Objectives: Validation of the measurement of erythrocyte deformability as a useful prognostic, rheological biomarker for patients with sickle cell disease (SCD).
Methods: The degree of reduced deformability was based on the value of the maximum elongation index (EImax ) of the deformability curve of an osmotic gradient ektacytometer. The performance of this technique was analytically and clinically validated by analysing 200 normal subjects and 100 patients with well-documented thalassemia's and Hb variants in relation to their clinical condition.

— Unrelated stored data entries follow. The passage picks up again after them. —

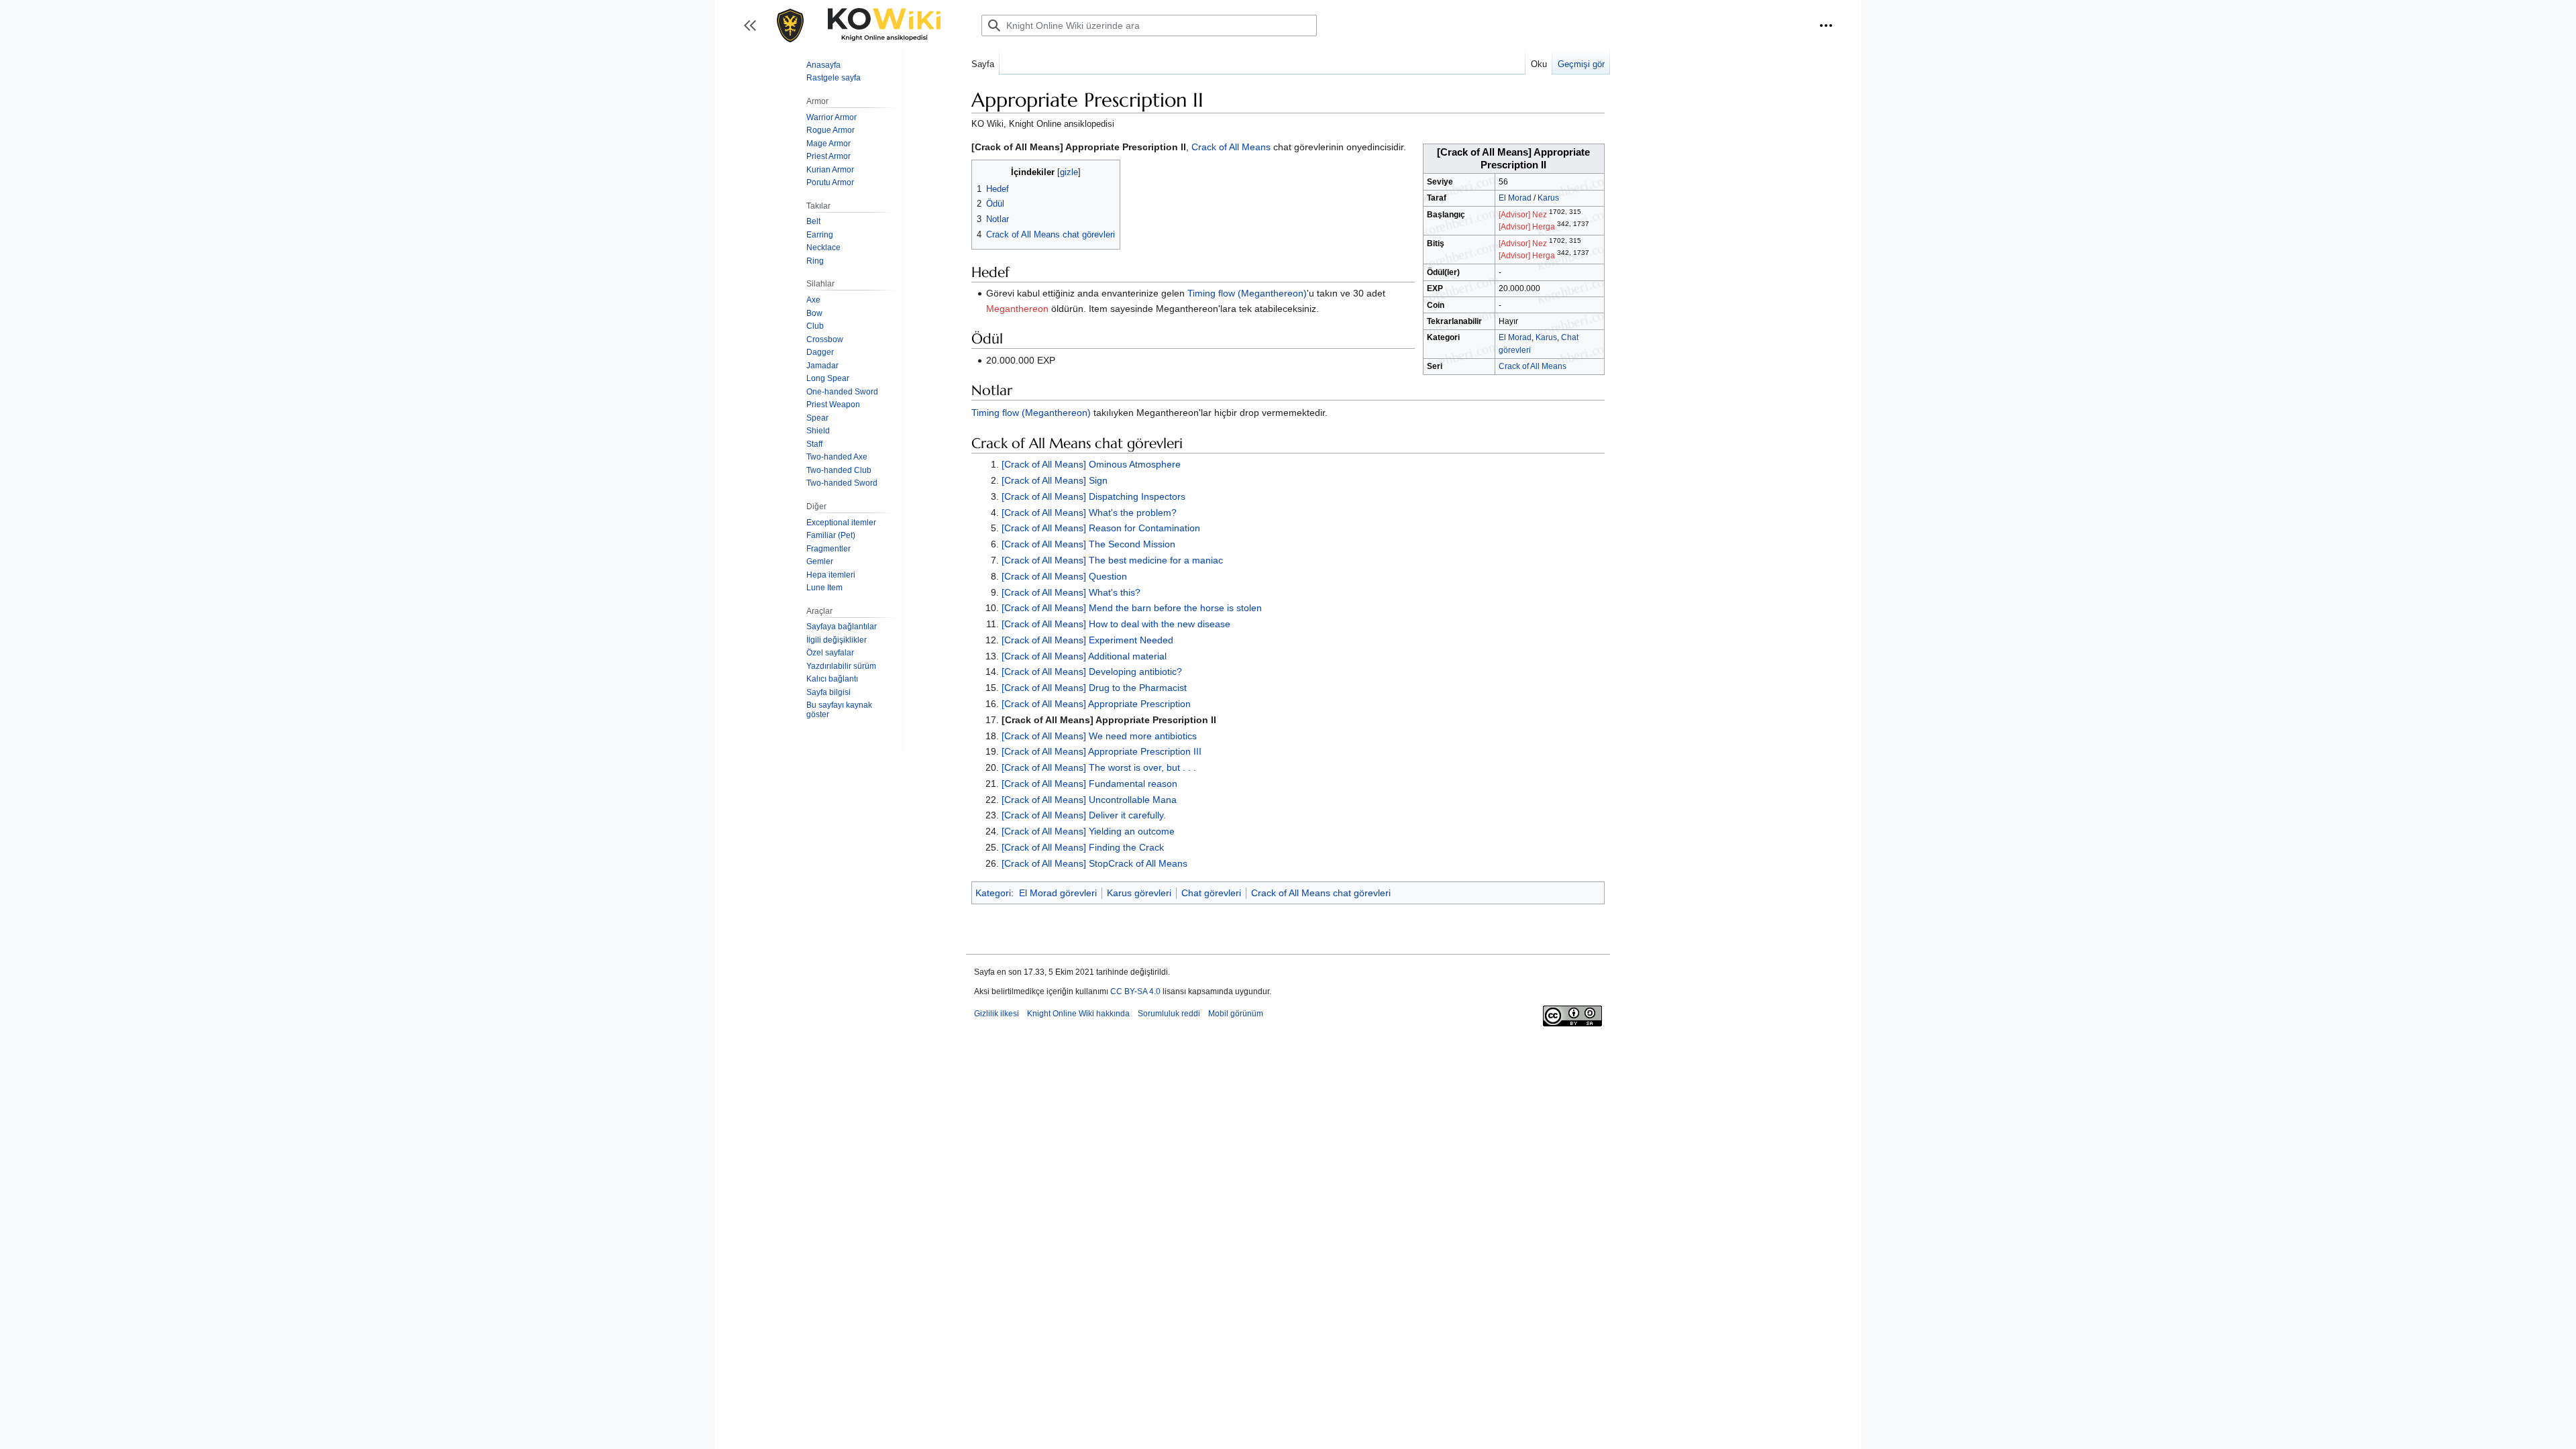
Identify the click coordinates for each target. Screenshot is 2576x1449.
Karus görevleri (1139, 893)
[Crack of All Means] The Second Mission (1088, 544)
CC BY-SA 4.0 (1135, 991)
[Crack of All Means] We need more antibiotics (1099, 736)
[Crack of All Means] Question (1064, 576)
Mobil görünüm (1235, 1013)
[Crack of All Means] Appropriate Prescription (1096, 703)
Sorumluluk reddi (1169, 1013)
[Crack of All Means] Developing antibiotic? (1092, 671)
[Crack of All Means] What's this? (1071, 592)
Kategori (993, 893)
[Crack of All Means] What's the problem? (1089, 512)
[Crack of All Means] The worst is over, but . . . (1099, 767)
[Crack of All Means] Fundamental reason (1089, 783)
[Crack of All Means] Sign (1055, 480)
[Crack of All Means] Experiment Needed (1087, 640)
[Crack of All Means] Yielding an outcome (1088, 831)
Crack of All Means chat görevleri (1321, 893)
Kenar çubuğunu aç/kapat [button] (754, 32)
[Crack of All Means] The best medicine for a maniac (1112, 560)
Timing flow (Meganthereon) (1247, 293)
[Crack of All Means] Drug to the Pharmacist (1094, 687)
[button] (1826, 25)
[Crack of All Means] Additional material (1084, 656)
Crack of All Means (1532, 366)
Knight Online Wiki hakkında (1078, 1013)
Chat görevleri (1211, 893)
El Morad (1515, 198)
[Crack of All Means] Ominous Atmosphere (1091, 464)
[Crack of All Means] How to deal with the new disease (1116, 624)
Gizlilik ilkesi (996, 1013)
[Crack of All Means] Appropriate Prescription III (1101, 751)
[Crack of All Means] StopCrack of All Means (1094, 863)
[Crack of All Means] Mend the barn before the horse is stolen (1132, 607)
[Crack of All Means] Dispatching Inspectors (1093, 496)
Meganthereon (1017, 308)
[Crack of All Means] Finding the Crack (1083, 847)
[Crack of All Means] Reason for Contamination (1101, 528)
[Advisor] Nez (1523, 214)
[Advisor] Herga (1527, 226)
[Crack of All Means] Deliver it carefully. (1084, 815)
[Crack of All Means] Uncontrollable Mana (1089, 799)
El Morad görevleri (1058, 893)
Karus (1548, 198)
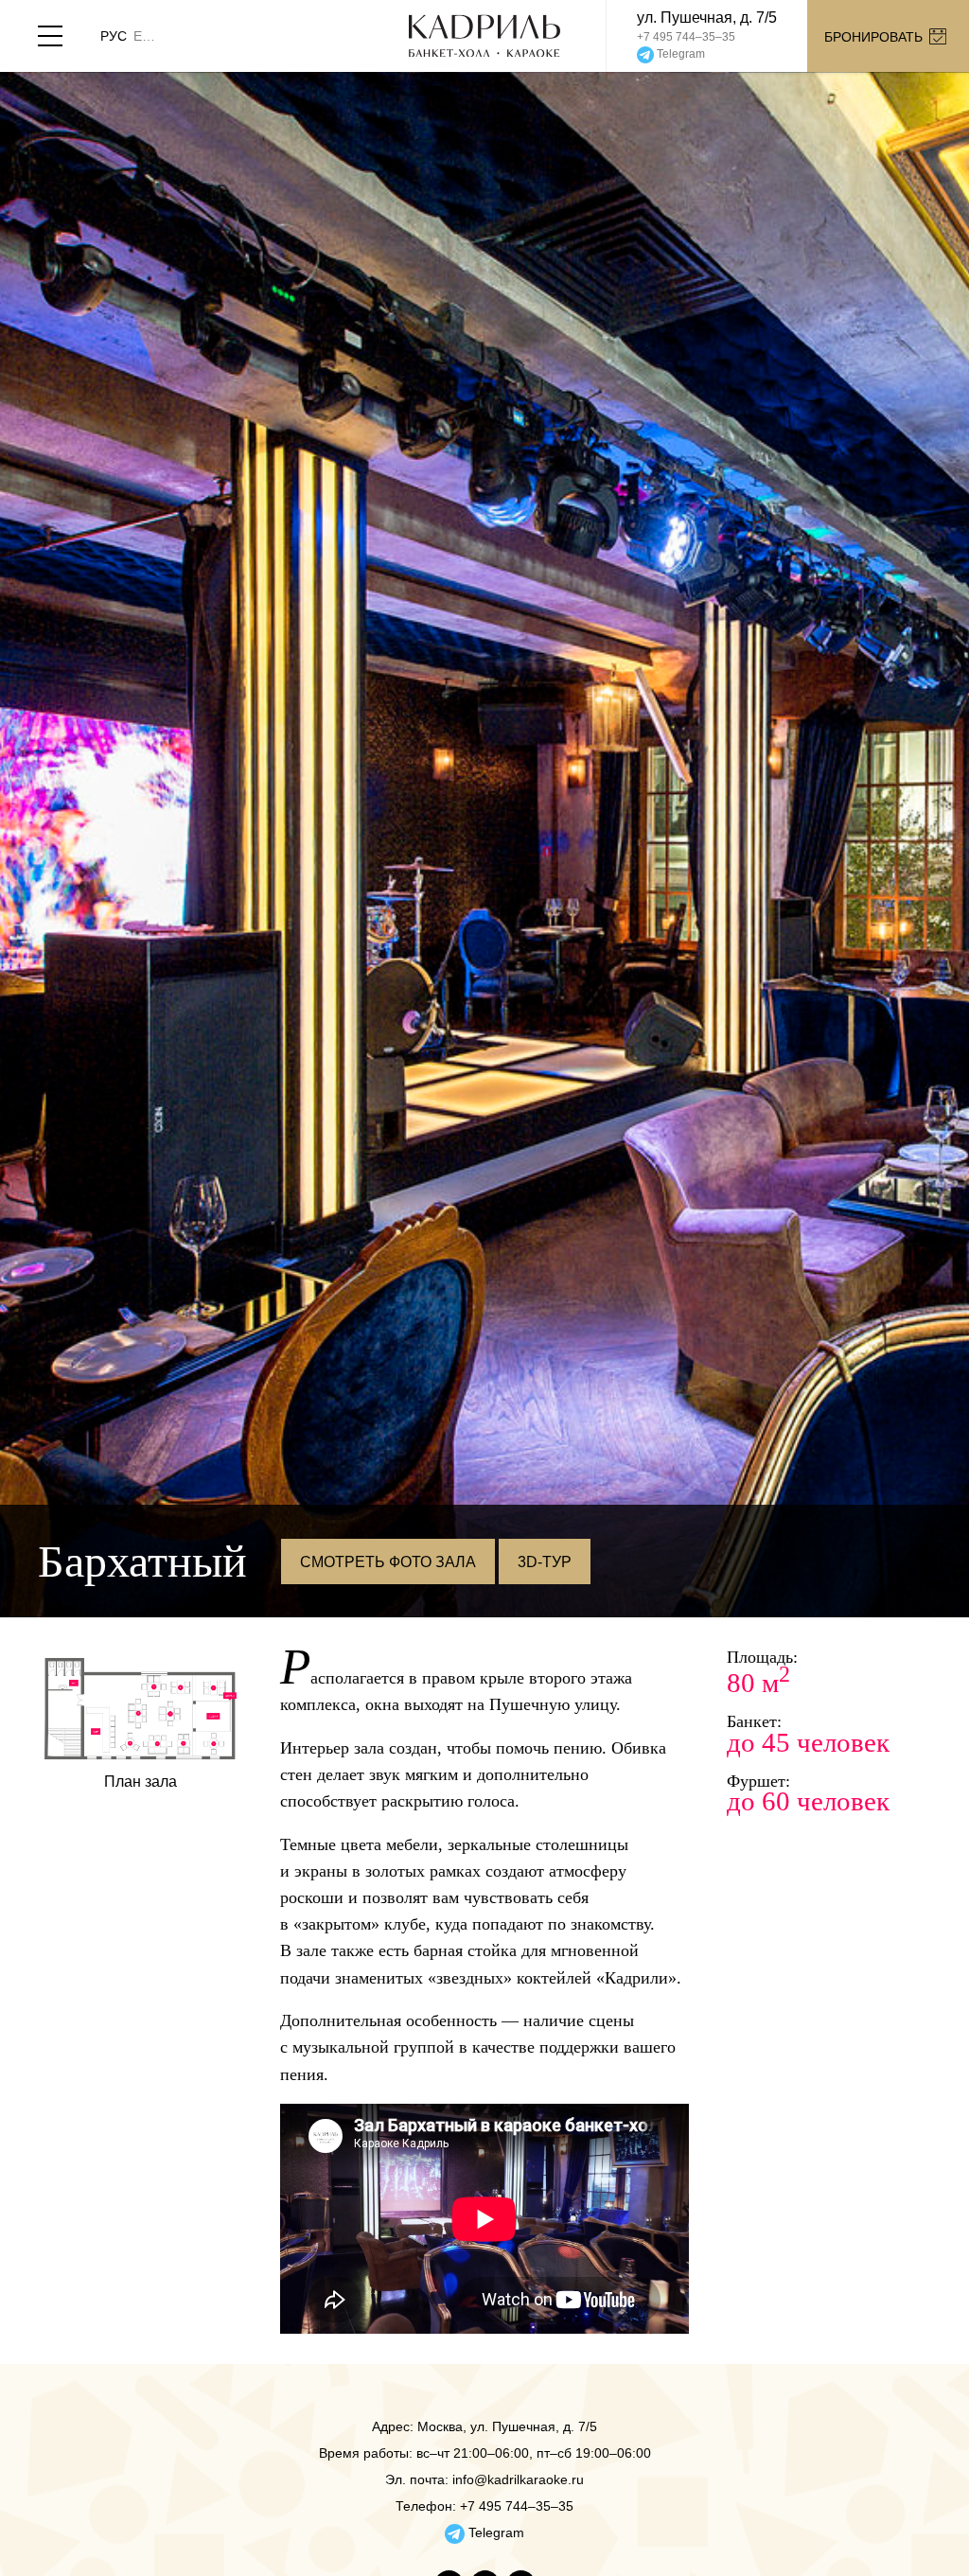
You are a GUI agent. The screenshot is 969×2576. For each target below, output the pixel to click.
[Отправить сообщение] (707, 54)
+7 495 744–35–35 (686, 37)
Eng (147, 36)
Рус (113, 36)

Results: In this study, we show that EImax is a reproducible parameter with a small inter-individual coefficient of (Biological) variation (CV)=1.6% and a small intra-individual CV=3.5%. We demonstrate that loss of deformability correlates with the clinical condition and the various mutations underlying sickle cell disease and thalassemia. For SCD patients, a strongly reduced EImax with a cut-off =0.360 is a signal for future vaso-occlusive (VOC) events requiring hospitalisation with a specificity=85%, sensitivity=80%, PPV=81% and NPV=84% based on a ROC curve (AUC=0.89).
Conclusion: This study validated the clinical utility of EImax as a prognostic marker for future clinical problems in individual high-risk SCD patients. In addition, EImax may help to achieve an adequate personal transfusion policy for an optimal blood flow in anaemic patients with SCD.
Keywords: biomarker; prognostic; rheological; sickle cell disease; validation test.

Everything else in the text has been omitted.